The Medicare initiative that Seema Verma’s been closely working on is the “Patients Over Paperwork,” an effort that is in the best interest of doctors and patients.
Basically, federal agencies are reducing strict regulations for providers.
The problem in the past has been unnecessary paperwork to meet regulation standards. Doctors have been spending 2 hours on paperwork for every 1 hour spent with a patient.
The goal of this initiative is to ease the burden of providers, giving them the opportunity to focus on patients and increase patient satisfaction.
These are just some of the ways Seema Verma is working at CMS to put Patients Over Paperwork.
Patients Over Paperwork Initiatives
Since the first release, initiatives have been successful. CMS stated that by January 2019 the entire healthcare system saved millions of hours and billions of dollars by reducing regulatory burdens for providers.
In 2018, CMS proposed a rule to remove unnecessary Medicare compliance regulations and rules. The idea: putting the patients first.
A complaint many patients have when visiting their doctor is the lack of quality of care. This act hopes to change that.
The patients over paperwork initiative keeps the patient in mind. After all, the patients’ opinions and quality of care are the top priority.
CMS wants to reduce unnecessary burdens in hopes to increase provider efficiencies and improve the quality of care and overall experience for the beneficiary.
The Latest Update
In April 2019, CMS made some updates to the initiatives. The three latest topics touch on the burden of hospital providers, local coverage determination (LCD), and the recent policies and proposed rules.
Since 2017, this is the 9th edition of the initiative. It’s not a quick process changing an entire system to better suit the needs of the patients. First, CMS wants to ensure patients that they are the biggest priority of all the agency’s efforts.
Reducing Hospital Provider Burden with Human-Centered Design
Earlier this year, CMS revealed a new tool called The Complexity and Burden of Hospital Reporting Ecosystem Map. Quite the mouthful, but it was designed by a special team working at CMS. Formally, the Patients over Paperwork Hospital On-Site Engagement team – who else would know better?
First, they educate themselves about the burdens many hospitals are facing when it comes to making reports. This map may be an educational reference tool that CMS staff may use as they further develop programs services and policies.
Local Coverage Determination (LCD) Modernization Updates
One major area that stakeholders said was an issue was how the local coverage process works. Another way the initiative works to remove such a burden is to modernize the local coverage determination process.
Many stakeholders also say the LCD is a vital means to provide insight on services and items that Medicare beneficiaries may benefit from. However, there are high concerns about how transparent this process is for the beneficiary. CMS listens to comments from the public.
In turn, CMS made 11 updates in efforts to improve the patients over paperwork initiative in April this year. You can check these updates out on the CMS website. Included in this update list is the issue about the transparency of the LCD process.
CMS made sure that public feedback on the changes and the LCD process were consistent with the National Coverage Determination reconsideration process.
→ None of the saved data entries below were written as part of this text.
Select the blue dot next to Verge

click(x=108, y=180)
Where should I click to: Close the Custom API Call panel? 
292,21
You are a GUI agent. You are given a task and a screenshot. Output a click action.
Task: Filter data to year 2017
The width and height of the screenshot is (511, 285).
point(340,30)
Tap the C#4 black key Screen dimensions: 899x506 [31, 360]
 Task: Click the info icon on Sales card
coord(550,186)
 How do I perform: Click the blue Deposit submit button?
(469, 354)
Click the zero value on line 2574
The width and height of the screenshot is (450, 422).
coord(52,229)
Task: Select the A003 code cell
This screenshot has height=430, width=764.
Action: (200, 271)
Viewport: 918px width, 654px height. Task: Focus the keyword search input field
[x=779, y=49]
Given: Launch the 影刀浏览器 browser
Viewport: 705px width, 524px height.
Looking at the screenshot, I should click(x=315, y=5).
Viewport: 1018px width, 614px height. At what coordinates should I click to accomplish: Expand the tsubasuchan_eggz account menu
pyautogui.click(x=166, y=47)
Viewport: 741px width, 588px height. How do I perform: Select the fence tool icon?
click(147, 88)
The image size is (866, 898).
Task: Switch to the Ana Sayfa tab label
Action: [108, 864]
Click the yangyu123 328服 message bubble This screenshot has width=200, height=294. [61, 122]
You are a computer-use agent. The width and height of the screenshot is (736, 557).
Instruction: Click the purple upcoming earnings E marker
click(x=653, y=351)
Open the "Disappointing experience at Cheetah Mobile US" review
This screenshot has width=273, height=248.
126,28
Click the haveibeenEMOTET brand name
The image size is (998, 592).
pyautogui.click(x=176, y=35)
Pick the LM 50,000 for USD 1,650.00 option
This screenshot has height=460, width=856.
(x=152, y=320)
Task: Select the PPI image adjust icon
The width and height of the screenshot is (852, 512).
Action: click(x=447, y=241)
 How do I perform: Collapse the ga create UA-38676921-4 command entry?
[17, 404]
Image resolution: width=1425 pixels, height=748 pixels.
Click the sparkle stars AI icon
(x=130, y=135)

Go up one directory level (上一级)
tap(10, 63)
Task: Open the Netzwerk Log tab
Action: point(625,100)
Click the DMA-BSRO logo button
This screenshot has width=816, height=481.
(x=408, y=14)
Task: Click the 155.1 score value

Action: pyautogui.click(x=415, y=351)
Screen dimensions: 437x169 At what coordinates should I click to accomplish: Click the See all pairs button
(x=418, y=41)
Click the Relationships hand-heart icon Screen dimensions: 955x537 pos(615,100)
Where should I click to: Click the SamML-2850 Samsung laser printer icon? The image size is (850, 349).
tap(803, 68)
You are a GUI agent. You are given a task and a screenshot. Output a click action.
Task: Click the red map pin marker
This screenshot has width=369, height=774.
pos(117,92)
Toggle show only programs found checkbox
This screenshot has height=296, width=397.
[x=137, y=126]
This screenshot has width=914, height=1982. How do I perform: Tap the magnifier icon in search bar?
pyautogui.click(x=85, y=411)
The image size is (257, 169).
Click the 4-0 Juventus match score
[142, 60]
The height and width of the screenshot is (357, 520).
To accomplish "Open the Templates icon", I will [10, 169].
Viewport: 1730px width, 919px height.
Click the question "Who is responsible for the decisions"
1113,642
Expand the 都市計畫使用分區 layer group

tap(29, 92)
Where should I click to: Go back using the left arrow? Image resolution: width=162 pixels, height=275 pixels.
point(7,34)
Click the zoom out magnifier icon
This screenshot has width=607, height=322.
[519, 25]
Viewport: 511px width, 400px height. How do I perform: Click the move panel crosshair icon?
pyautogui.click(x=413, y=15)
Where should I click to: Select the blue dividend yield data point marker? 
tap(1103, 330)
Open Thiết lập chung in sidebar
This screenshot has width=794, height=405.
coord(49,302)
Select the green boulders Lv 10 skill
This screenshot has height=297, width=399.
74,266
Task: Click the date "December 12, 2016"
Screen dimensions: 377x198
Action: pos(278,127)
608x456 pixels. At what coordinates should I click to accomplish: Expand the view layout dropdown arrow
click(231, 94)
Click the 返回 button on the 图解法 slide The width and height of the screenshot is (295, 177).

This also shows why it’s important to speak up when proposals are made to change the healthcare system – your voice is likely to be heard.
Recent Policies and Proposals Target Burden Reduction
As new advances and innovation in technology take over, patient access could potentially make exchanging health data much easier for millions of people.
At the beginning of 2019, the Office of the National Coordinator (ONC) and the Centers for Medicare & Medicaid Services released proposals for a new ruling. Particularly, efforts were made to support a more secure exchange process, access, and use of electronic health data.
This is huge for how CMS is working towards putting the patient first. The ruling would provide an increase in competition and choice while adopting modern technology advances. This makes for a much easier and more accessible system that allows patients to have more control over their health information.
Proposals to make such changes to the healthcare system to increase the satisfaction of caregivers and patients alike. This should make the process of sharing health information and data more seamless and less complicated.
The Centers for Medicare & Medicaid Services is working to change the nation’s healthcare system into one that cares most about the patient – and their quality of care.
The Importance of Putting Patients Over Paperwork
CMS realizes that providers are often caught up in paperwork (this is worse for smaller practices due to lack of billing and coding departments).
Researchers and policy creators have access to more data, which makes for more efficient policy and proposal updates. Without this information, their jobs may not be as accurate.
All the changes made recently are in direct relation to the comments CMS received from the 9 updates since 2017. Changes address the flexibility of the system, efficiency, and of course reducing burdens for patients and providers.
Over 400 comments were made about interoperability and how to make it better. Other changes were made due to the 78 comments on the burden, health IT, and/or interoperability.
Finally, CMS issued a final ruling that sets a new tone and redesigns the Medicare Accountable Care Organizations (ACOs). These groups of healthcare providers are responsible for the total quality of care and cost for their patients.
The final ruling is known as the “Pathways to Success.” This is to ensure that the program will provide the most value.
The five goals of the ACO program and the Pathways to Success are Accountability, Competition, Engagement, Integrity, and Quality.